> **Text**:
▬▬▬▬▬▬▬▬▬▬

Holmes' Secret Rooms


The idea of secret rooms and passageways ignites the imagination and causes a frisson of excitement along the spine. One interesting and yet gruesome real-life story involving both secret rooms and passageways, concerns the first ever documented American serial killer, Herman Webster Mudgett (1861-1896), who is better known as H.H. Holmes.
American serial killer, Herman Webster Mudgett
Holmes was a rather handsome fellow, who began stealing corpses while he was studying to become a doctor, in order to collect the insurance money. He also began to engage in murky business deals using the name of H. H. Holmes.

Homes Horror Hotel

Holmes had married Clara Lovering in 1878 and while still married to her, married Myrta Belknapin in 1887. In 1894, he added another wife to his list, Georgiana Yoke. He also had a relationship with Julia Smythe, who became one of his victims.
 H.H. Holmes horror hotel in Chicago, USA
While living in Chicago, Holmes built a "castle", which opened in 1893 as a hotel. Downstairs, there were shops, but upstairs, there were over 100 windowless rooms, with doorways opening to brick walls, strangely angled hallways, stairways that went nowhere, doors which could only be opened on the outside and lots of hidden rooms.

When he finished the hotel, Holmes employed mostly females to work at his hotel and they were required to take out insurance policies, which Holmes paid. He was also the main beneficiary. Holmes then began his killing spree, gassing some of his victims in specially constructed air-proof rooms, installed with gas lines. The bodies would be sent by body-size laundry shoots straight to the basement. In his secret basement, he had lime-pits set up and large kilns, where he would cremate bodies.

Also found in his hidden basement, was a torture device called a rack. Some bodies he dissected and then, he sold the body parts through his contacts to medical schools.

The exact number of his victims is not known, but the numbers may be as high as 200 people. Most of the verified victims were women.

Families often came looking for their missing loved ones, but upon enquiring at Holmes' hotel, they were told that the person that they were seeking had moved away without leaving a forwarding address.

It was thought that Holmes' horror hotel had been demolished; however, under the Englewood Post Office in Chicago, part of the original basement probably still remains, as there is a section of old-style bricks showing evidence of fire damage. Makes you wonder what may lay behind?

Holmes was hanged at Moyamensing Prison, On May 7, 1896.

▬▬▬▬▬▬▬▬▬▬

> **Entries shown**:
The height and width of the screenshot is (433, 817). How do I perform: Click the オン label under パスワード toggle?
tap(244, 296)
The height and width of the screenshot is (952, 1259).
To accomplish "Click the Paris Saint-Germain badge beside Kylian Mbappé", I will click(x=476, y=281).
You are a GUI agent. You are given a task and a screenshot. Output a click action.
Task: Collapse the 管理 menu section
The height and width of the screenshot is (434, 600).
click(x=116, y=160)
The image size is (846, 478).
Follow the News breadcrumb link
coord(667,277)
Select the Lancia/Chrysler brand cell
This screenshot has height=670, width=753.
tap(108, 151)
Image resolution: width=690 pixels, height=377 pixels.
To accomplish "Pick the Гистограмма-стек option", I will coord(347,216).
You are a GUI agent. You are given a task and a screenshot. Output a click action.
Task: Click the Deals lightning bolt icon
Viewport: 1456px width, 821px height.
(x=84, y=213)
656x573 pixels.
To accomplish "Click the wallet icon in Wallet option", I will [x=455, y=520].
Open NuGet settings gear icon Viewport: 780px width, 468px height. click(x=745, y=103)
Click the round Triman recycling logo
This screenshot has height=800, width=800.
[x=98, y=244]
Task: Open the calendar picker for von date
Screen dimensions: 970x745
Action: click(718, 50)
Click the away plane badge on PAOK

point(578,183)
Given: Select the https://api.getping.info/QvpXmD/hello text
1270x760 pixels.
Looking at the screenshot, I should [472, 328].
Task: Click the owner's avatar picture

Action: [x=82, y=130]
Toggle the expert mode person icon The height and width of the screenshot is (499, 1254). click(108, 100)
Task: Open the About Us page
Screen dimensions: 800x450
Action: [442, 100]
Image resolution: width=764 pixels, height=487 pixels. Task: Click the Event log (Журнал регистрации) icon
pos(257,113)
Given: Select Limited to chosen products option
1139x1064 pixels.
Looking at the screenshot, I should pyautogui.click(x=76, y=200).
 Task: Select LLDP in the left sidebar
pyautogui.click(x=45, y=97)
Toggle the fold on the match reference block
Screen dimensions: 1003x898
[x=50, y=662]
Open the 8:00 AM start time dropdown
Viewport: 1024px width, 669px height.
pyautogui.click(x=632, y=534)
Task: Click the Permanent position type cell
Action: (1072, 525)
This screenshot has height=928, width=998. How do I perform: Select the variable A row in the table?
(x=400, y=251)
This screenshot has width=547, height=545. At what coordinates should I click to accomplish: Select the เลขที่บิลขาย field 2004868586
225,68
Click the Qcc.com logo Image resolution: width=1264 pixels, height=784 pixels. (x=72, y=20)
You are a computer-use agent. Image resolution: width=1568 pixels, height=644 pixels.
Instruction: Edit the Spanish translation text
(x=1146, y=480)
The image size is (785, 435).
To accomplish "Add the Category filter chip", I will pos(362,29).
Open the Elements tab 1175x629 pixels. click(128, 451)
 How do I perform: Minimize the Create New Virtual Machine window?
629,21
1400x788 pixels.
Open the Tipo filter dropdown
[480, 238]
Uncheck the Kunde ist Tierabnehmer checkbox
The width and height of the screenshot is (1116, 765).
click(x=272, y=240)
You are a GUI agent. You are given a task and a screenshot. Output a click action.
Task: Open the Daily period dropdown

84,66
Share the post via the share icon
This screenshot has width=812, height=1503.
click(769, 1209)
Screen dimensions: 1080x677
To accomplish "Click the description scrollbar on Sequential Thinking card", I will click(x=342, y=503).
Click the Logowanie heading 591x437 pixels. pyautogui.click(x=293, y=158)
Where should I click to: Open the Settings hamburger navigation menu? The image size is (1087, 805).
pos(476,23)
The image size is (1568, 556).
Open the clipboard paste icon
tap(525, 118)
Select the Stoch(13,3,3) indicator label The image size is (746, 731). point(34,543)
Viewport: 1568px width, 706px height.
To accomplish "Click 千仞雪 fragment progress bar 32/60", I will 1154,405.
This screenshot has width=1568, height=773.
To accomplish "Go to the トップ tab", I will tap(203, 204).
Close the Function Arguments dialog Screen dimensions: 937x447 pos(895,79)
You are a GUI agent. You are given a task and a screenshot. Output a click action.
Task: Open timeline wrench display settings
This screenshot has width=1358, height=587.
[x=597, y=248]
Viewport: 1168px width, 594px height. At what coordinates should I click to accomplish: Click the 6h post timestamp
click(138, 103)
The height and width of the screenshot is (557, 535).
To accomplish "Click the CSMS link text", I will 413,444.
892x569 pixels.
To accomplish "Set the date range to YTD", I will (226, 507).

▬▬▬▬▬▬▬▬▬▬

> **Directions**: In the piece on Holmes' secret rooms, at which prison was Holmes hanged?

> **The completed task**: Moyamensing Prison